The new “stateside waiver” or “provisional waiver” program will reduce the amount of time that qualified applicants are separated from their loved ones while waiting abroad to receive their visa. It will also relieve the stress and anxiety that come with departing the U.S. before the waiver is granted.

Persons who entered the U.S. illegally may not apply for adjustment to lawful permanent resident status, but must travel abroad to a U.S. Consulate to apply for an immigrant visa. Departure from the U.S. triggers a 3-year bar from the county if the person was unlawfully present in the U.S. for more than 180 days. The bar increases to 10 years if the person was unlawfully present for one year or longer.

Many undocumented immigrants are unwilling to take the risk of departing the U.S.to legalize their status, especially when they do not know whether a waiver of the 3/10 year bar will be granted.

Under the current process, which is still available to those who do not qualify for the new process, immediate relatives may not apply for the waiver until after they have appeared for their immigrant visa interview at a U.S Consulate abroad and the U.S. Department of State has determined that they are inadmissible.

But once U.S. Citizenship & Immigration Services (USCIS) begins permitting stateside processing of unlawful presence waivers, the applicant will get a better sense, prior to departing the U.S., of whether he may return in a matter of days, instead of years.  After the applicant receives a waiver approval, he can travel to the U.S. Consulate abroad and apply for an immigrant visa to return to his life and family in the U.S.

Who Qualifies?

To qualify for the stateside waiver of unlawful presence, the applicant must meet all of the following criteria at the time of filing:

  • Be physically present in the U.S.
  • Be at least 17 years old
  • Be an “immediate relative” of a U.S.citizen (i.e. the spouse of a U.S.citizen, the parent of a U.S.citizen age 21 or older, or the unmarried child under 21 of a U.S. citizen). NOTE: Some persons over age 21 may still be classified as a “child” under the Child Status Protection Act (CSPA).
  • Prove that a qualifying relative (U.S.citizen spouse or U.S. citizen parent) will suffer extreme hardship if the waiver is denied.
  • Be the beneficiary of an approved Form I-130 or approved Form I-360 petition.
  • Have an immigrant visa case pending with U.S. Department of State based on the approved petition.
  • Pay the immigrant visa processing fee.
  • Be inadmissible only on account of unlawful presence in the U.S. and no other grounds, such as fraud or criminal convictions.

Who Does Not Qualify?

Applicants who meet all of the above criteria still do not qualify for the stateside waiver if any of the following apply:

  • They have a Form I-485, Adjustment of Status application pending with USCIS.
  • They are in removal proceedings that have not been administratively closed.
  • They have been ordered removed, excluded, or deported from the U.S.
  • They are subject to reinstatement of a prior order of removal.
  • Their immigrant visa interview appointment notice was issued before January 3rd, 2013. NOTE: There is one exception, however. According to the U.S Department of Homeland Security, “An alien who is ineligible to apply for a provisional unlawful presence waiver because of a previously scheduled immigrant visa interview may still qualify for a provisional unlawful presence waiver if he or she has a new [U.S. Department of State] immigrant visa case because 1) [U.S. Department of State] terminated the immigrant visa registration associated with the previously scheduled interview, and they have a new immediate relative petition; or 2) the alien has a new immediate relative petition filed on his or her behalf by a different petitioner.”

The Application Process

As of March 4, USCIS will begin accepting the new Form I-601A application for provisional unlawful presence waiver. Applicants must submit a $585 filing fee for the waiver plus an additional $85 biometrics (fingerprinting) fee.  The fees cannot be waived.

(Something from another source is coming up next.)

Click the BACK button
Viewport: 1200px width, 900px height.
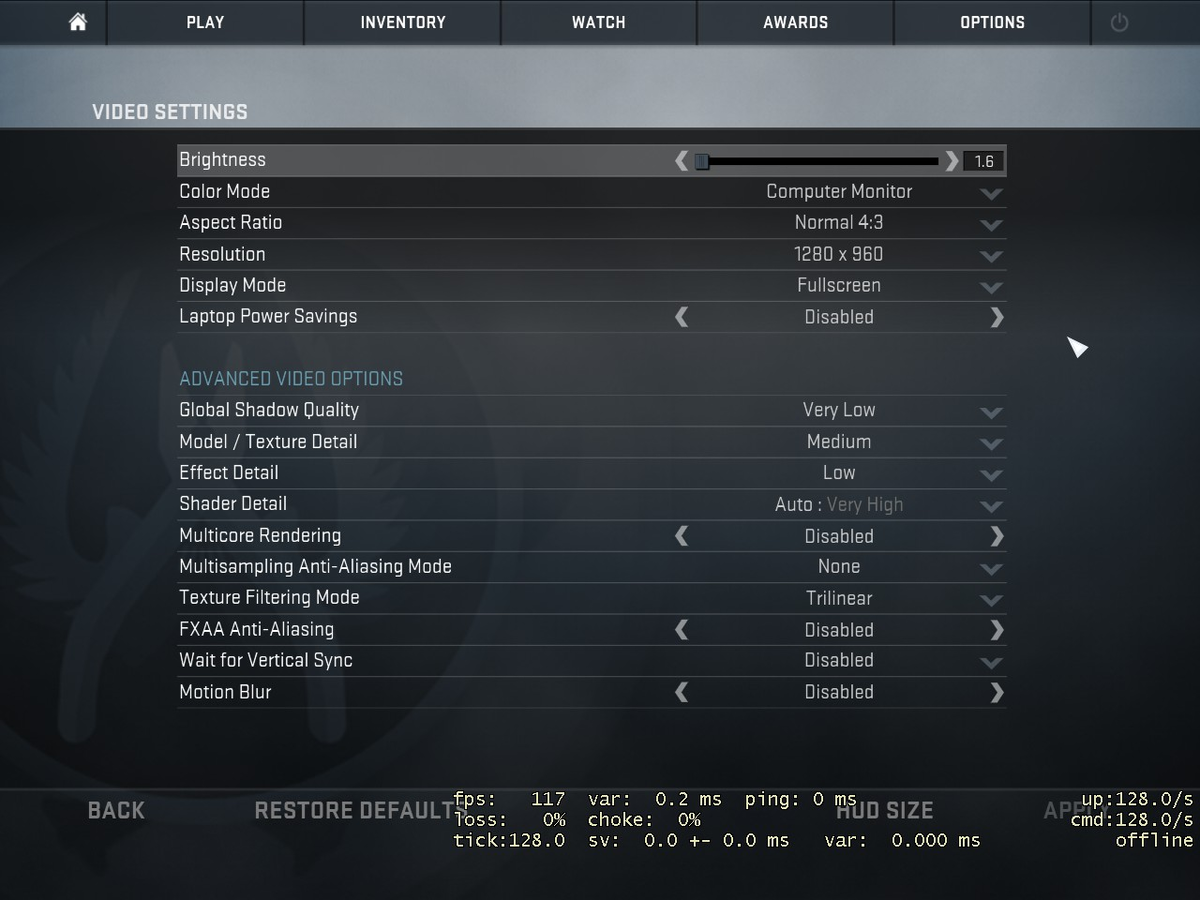pyautogui.click(x=116, y=810)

The stateside waiver is not limited to first-time filers. Therefore, a qualified applicant who previously filed a waiver application that was denied or withdrawn can re-file under the new program.

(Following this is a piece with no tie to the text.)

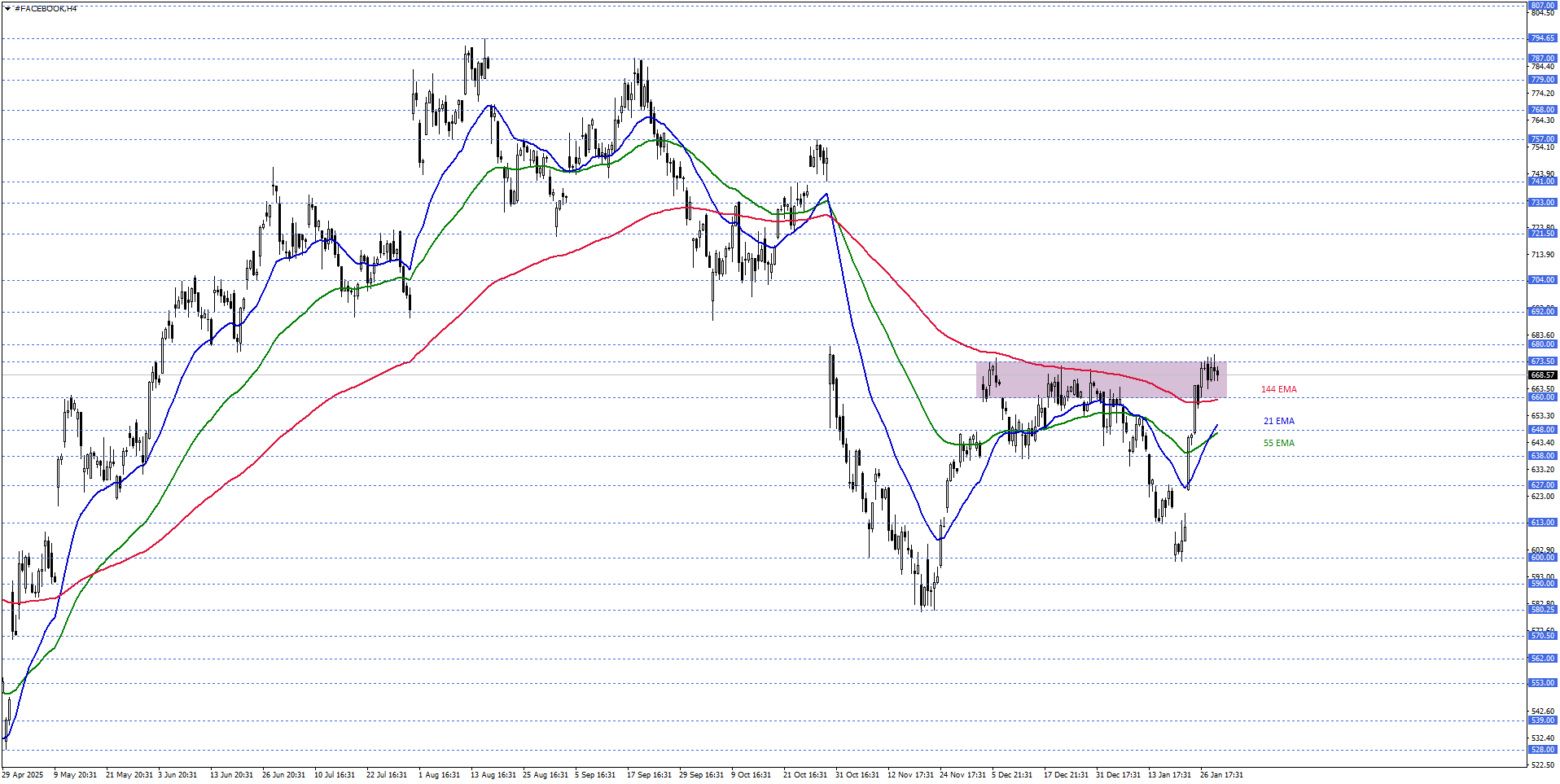Image resolution: width=1560 pixels, height=784 pixels.
Task: Select the 613.00 price level label
Action: (1542, 523)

If the stateside waiver is denied, there is no appeals process. But the applicant may file a motion to reopen or reconsider or file the waiver anew with additional evidence and pay the fees again. The applicant may also apply for the waiver abroad after attending his immigrant visa interview.

The Stateside Waiver and Removal Proceedings

If the provisional waiver is denied or is withdrawn prior to adjudication, the applicant will be referred to U.S. Immigration and Customs Enforcement (ICE) for removal proceedings only if he is deemed to be a high priority for removal, such as having a criminal history, engaging in fraud, or otherwise posing a threat to national security or public safety.

Qualified applicants who are already in removal proceedings should request an administrative closure of these proceedings while they await a decision on their provisional waiver application.

If the provisional waiver is granted, the applicant must move to terminate or dismiss removal proceedings before leaving the U.S. to obtain the immigrant visa. If he fails to make such a motion or if the motion is denied before he departs the U.S., he could be barred from obtaining the immigrant visa and returning to the U.S.

Limits to the Stateside Waiver

The filing or the approval of a provisional unlawful presence waiver does NOT:

  • Entitle the applicant to employment authorization, advanced parole or other interim benefits.
  • Provide any lawful status in the U.S.
  • Stop the accrual of additional unlawful presence in the U.S.
  • Authorize the applicant to enter the U.S. without a visa or other appropriate entry document.
  • Protect the applicant from being placed in removal proceedings or from being removed from the U.S., in accordance with current DHS policies.
  • Remove the requirement to depart the U.S. to apply for an immigrant visa.
  • Guarantee the issuance of the immigrant visa or re-admission to the U.S.

Conclusion

The stateside waiver of unlawful presence is only one step in the process of obtaining lawful permanent residence in the U.S.  Even if USCIS approves the Form I-601A provisional waiver request, the U.S. Consulate may still deny the immigrant visa if it finds other grounds of inadmissibility.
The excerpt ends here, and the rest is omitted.